Guy and Elly eventually found their way to Nuriootpa, following their shared dream of owning a business.

“Then we worked like maniacs because all of a sudden we owed hell of a lot of money!”

Guy says working out sales campaigns with his wife and pet dog at the top of Rifle Range road was great fun, as was working with the wonderful staff he calls “The Sisterhood” whom he shared every up and down in life with as well as many “bottles of bubbles”. He thought they actually forgot he was a bloke at times.

The family doubled when Guy turned 40 and he often says he got twins for his birthday.

“It was 1998 and we had a big sale on at the shop. I got a phone call saying Elly’s got pre-eclampsia and I’ve got to be down there in an hour.

“I drove past and saw Sue Harrison standing in front of the shop with this big sign saying hip, hip hooray,  babies on the way, come again another day!”

Daisy and Betsy arrived safely but there were some tough times.

“Twins can be very, very hard work. I was working 60 hours a week. I remember coming home on a Thursday night at about half past eight, really tired…ride the bike home and hear all three of them crying on the couch.

“I’d take over…Not even going to bed, much less going to sleep, then go to work the next morning.

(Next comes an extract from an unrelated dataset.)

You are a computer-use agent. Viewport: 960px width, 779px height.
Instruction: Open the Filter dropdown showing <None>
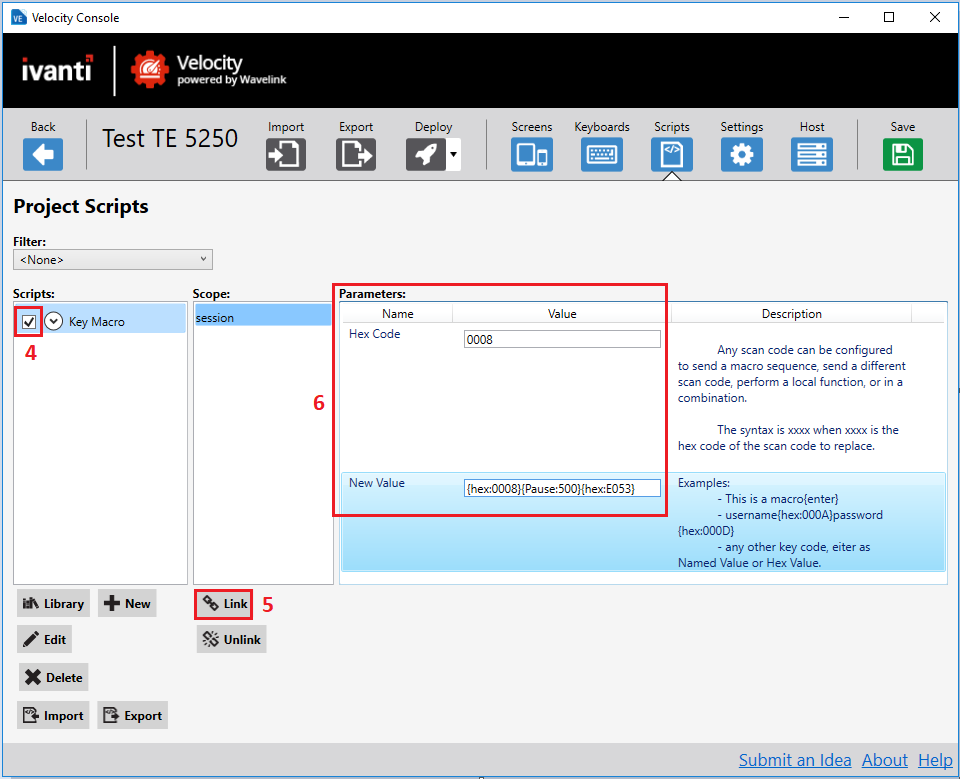tap(112, 259)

“You’d get there and some old biddy would be waiting at the door and say you’re five minutes late! They just had no idea.”

Firmly settled in the Barossa, Guy is passionate about the place he now calls home and reveals, for the first time, just how far he went to save it from developers.

“Remember when they were going to put a supermarket out at Kroemer’s Crossing? There were all these corflute signs being put around, ‘Keep the Barossa unique,’ ‘It’s a valley not a suburb’….They just appeared mysteriously in the middle of the night and then bumper stickers came out.

“Well, that was me! It certainly created a hell of a ruckus.”

Guy has lived through what he calls “near death experiences” that included dodgy helicopters, cycling into a flooded creek,  heart surgery and the time he broke his foot at the Doobie Brothers’ concert…

When asked if he has any regrets, his reply seems to sum up a life full of drive and adventure.

“You go to a funeral and somebody’s saying that they had no regrets, I think crap! If you have no regrets, you are setting your targets too low! You weren’t ambitious enough and your aspirations were just too low.”